Just so we’re clear on current events, here’s the story: Amanda Palmer raises over one million dollars on Kickstarter to fund a massive project, announces that she’s going on the road and wants to have horns and strings in every city but is NOT going to compensate those musicians, and suddenly everyone is at her throat because WE ALL KNOW that she’s hoarding millions of dollars while other musicians are starving, and it’s just not fair.
First of all, let me say that I don’t get worked up about things very often. I really don’t. But right now, I’m angry. Angry enough to give everyone boycotting Amanda a piece of my mind.
If you are furious at Amanda’s so-called selfish behavior, please realize that you have no idea what you’re talking about. You have no idea how much it costs to make an album, let alone put together a show of the magnitude Amanda is attempting. You have no idea how little money – if ANY – will be left over by the end of the project. And you have no idea how insulting it is to her – not just as an artist, but as a phenomenal entrepreneur – that you are questioning her spending.
You may THINK you have an idea, but I’m going to venture that you don’t.

:::::

Please reproduce the post on Amanda Palmer's Kickstarter word for word, from its first sentence to its last. The data that comes next has no connection to the post on Amanda Palmer's Kickstarter.

Source material -
:::::

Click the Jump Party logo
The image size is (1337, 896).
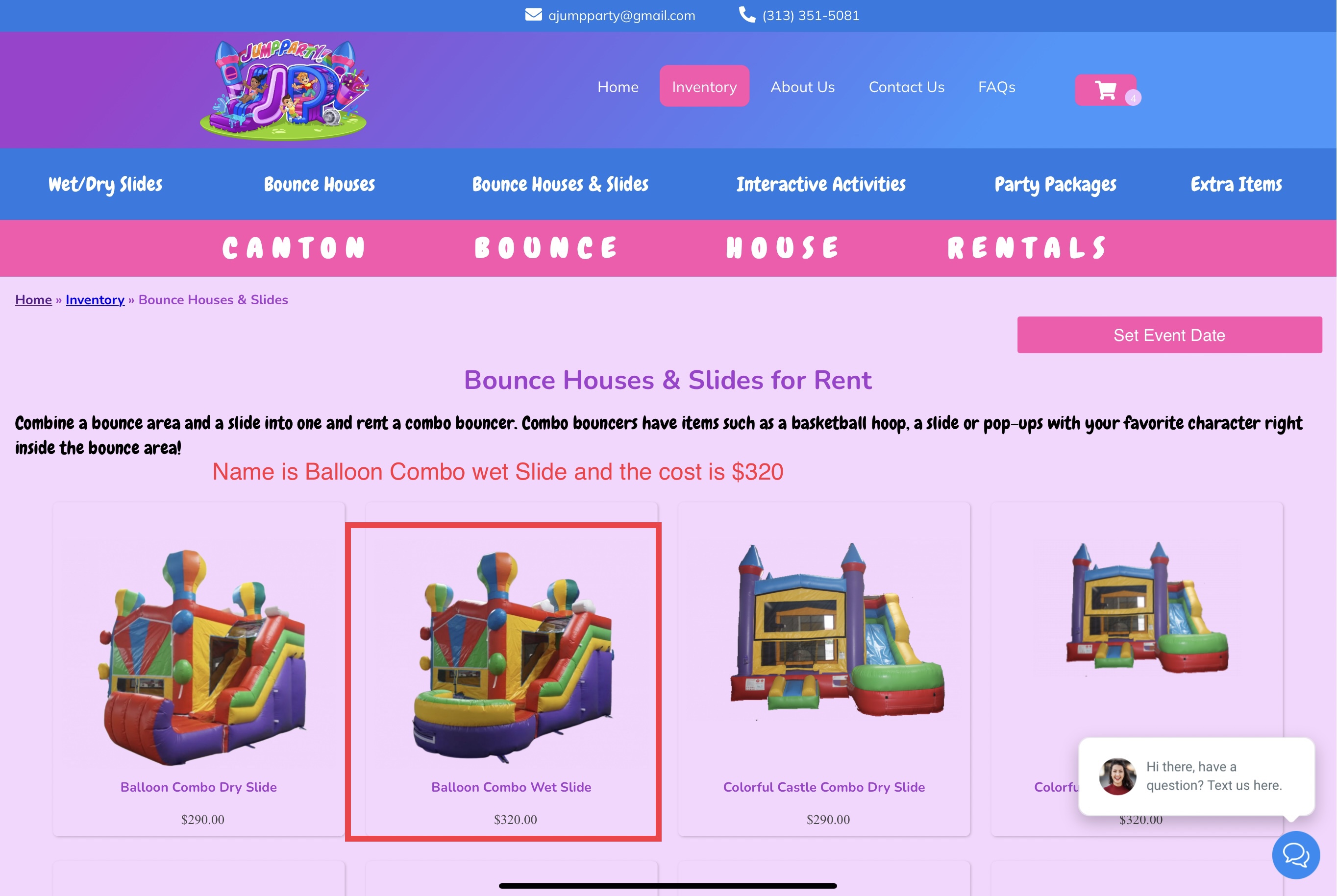[284, 90]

:::::

Solution to this exercise -
Just so we’re clear on current events, here’s the story: Amanda Palmer raises over one million dollars on Kickstarter to fund a massive project, announces that she’s going on the road and wants to have horns and strings in every city but is NOT going to compensate those musicians, and suddenly everyone is at her throat because WE ALL KNOW that she’s hoarding millions of dollars while other musicians are starving, and it’s just not fair.
First of all, let me say that I don’t get worked up about things very often. I really don’t. But right now, I’m angry. Angry enough to give everyone boycotting Amanda a piece of my mind.
If you are furious at Amanda’s so-called selfish behavior, please realize that you have no idea what you’re talking about. You have no idea how much it costs to make an album, let alone put together a show of the magnitude Amanda is attempting. You have no idea how little money – if ANY – will be left over by the end of the project. And you have no idea how insulting it is to her – not just as an artist, but as a phenomenal entrepreneur – that you are questioning her spending.
You may THINK you have an idea, but I’m going to venture that you don’t.